Can I run objects in memory or do I need to look at Serializeing to DB


I am working on a multithread app that has about 4 basic Entities at its core

e.g

 public class Album
{
    public ICPN ICPN { get; set; }
    public string Title { get; set; }
    public string Label { get; set; }
    public string PLine { get; set; }
    public string CLine { get; set; }


    public string Genre { get; set; }
    public string SubGenre { get; set; }

    public string Artist { get; set; }
    public int NumTracks { get; set; }
    public int NumVolumes { get; set; }

    public IList<ITerms> Terms { get; set; }

}

I have a 4 step process where I am using the Producer/Consumer Pattern with BlockingCollections to manage these process's. It is a production line and I modify state on a object once complete, make a copy of the stats & enque onto the next process queue where it waits for the next process/task to be preformed.

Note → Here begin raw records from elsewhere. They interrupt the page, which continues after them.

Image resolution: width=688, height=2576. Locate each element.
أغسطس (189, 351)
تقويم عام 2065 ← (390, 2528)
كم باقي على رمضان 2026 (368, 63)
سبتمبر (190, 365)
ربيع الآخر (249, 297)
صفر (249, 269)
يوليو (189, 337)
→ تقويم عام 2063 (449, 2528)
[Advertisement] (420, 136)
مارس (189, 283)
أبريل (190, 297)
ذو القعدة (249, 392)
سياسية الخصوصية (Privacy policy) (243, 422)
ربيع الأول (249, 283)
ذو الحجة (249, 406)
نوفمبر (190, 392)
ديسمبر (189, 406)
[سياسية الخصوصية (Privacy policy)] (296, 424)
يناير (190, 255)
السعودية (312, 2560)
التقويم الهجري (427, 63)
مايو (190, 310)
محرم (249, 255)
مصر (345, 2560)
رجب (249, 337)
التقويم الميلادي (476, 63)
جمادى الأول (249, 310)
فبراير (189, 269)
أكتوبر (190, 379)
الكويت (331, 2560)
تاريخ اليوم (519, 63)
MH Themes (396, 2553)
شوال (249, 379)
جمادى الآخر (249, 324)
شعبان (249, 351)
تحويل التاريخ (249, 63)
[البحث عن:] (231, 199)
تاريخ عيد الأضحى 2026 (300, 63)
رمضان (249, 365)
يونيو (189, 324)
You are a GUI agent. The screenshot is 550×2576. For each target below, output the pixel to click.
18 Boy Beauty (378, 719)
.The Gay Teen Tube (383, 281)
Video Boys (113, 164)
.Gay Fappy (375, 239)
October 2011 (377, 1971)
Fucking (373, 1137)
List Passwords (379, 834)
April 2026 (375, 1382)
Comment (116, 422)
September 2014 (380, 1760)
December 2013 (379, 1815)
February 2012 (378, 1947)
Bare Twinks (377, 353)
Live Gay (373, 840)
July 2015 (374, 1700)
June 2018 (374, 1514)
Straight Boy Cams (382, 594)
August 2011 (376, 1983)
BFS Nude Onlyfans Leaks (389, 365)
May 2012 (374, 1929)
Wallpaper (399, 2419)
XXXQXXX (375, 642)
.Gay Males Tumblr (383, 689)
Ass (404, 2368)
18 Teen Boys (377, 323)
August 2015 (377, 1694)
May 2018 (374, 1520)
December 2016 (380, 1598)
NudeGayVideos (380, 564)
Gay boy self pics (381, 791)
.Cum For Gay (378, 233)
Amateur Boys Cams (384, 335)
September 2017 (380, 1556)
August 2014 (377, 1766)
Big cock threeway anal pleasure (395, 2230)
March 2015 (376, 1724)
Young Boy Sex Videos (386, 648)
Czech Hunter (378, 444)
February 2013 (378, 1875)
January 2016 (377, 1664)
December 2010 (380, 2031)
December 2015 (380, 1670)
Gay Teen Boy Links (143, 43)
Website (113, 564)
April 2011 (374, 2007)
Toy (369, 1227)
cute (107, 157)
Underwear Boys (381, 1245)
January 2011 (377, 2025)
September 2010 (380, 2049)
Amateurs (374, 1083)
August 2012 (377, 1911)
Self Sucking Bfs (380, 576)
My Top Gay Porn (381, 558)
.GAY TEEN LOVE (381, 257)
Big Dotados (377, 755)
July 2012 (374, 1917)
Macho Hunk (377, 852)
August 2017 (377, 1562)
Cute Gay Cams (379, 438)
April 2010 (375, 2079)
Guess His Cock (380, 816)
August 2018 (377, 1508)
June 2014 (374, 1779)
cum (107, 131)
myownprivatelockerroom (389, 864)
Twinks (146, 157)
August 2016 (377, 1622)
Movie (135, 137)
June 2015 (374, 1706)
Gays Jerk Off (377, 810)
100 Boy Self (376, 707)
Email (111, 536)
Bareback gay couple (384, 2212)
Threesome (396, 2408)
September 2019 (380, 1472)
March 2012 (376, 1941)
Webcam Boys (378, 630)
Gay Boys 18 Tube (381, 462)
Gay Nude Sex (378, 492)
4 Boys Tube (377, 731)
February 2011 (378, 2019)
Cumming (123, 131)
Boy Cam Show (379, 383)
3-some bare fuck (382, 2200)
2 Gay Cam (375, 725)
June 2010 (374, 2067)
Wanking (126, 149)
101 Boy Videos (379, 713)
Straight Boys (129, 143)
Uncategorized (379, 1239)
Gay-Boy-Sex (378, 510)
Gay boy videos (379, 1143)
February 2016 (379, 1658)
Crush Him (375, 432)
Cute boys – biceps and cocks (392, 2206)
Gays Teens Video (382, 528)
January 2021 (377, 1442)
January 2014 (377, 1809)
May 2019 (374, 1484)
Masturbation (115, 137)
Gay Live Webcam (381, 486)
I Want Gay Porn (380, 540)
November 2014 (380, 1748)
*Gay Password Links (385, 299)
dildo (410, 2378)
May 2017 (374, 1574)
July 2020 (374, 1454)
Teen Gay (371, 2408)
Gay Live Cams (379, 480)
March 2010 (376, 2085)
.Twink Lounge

I am at that critical juncture of architecture design of whethere I need to look at serializing some of the BlockingCollections to DB or can I run with about 10 million objects of the type above in the Pipe on a Highend server.

I have a queue dedicated to stats on each process I.e Timetaken/Success for the UI Or should I look at storeing this info with the objects ?

Speed/Effeciency is crtical in this process.

Are there any ways to calculate Memory requirements or is this a case of suck it & see

Update At this stage I dont need to persist the data for crashes etc as the metadata objects are modified and writen out to disk...i.e unprocessed folder/processed folder


Solution

  • You don't really describe the form factor of your application, so I'll start by saying that it depends.

    If there is ever a need for your application to restart or if there is a remote chance that your application could have bugs in it, then I suggest persisting your live data to some form of data store (database, file, etc) while it is in flight. Of course this only matters if you never want to lose data.

    EDIT: Considering your edit, I don't think it is really a necessity unless you want to save off results of any previous processing of the data.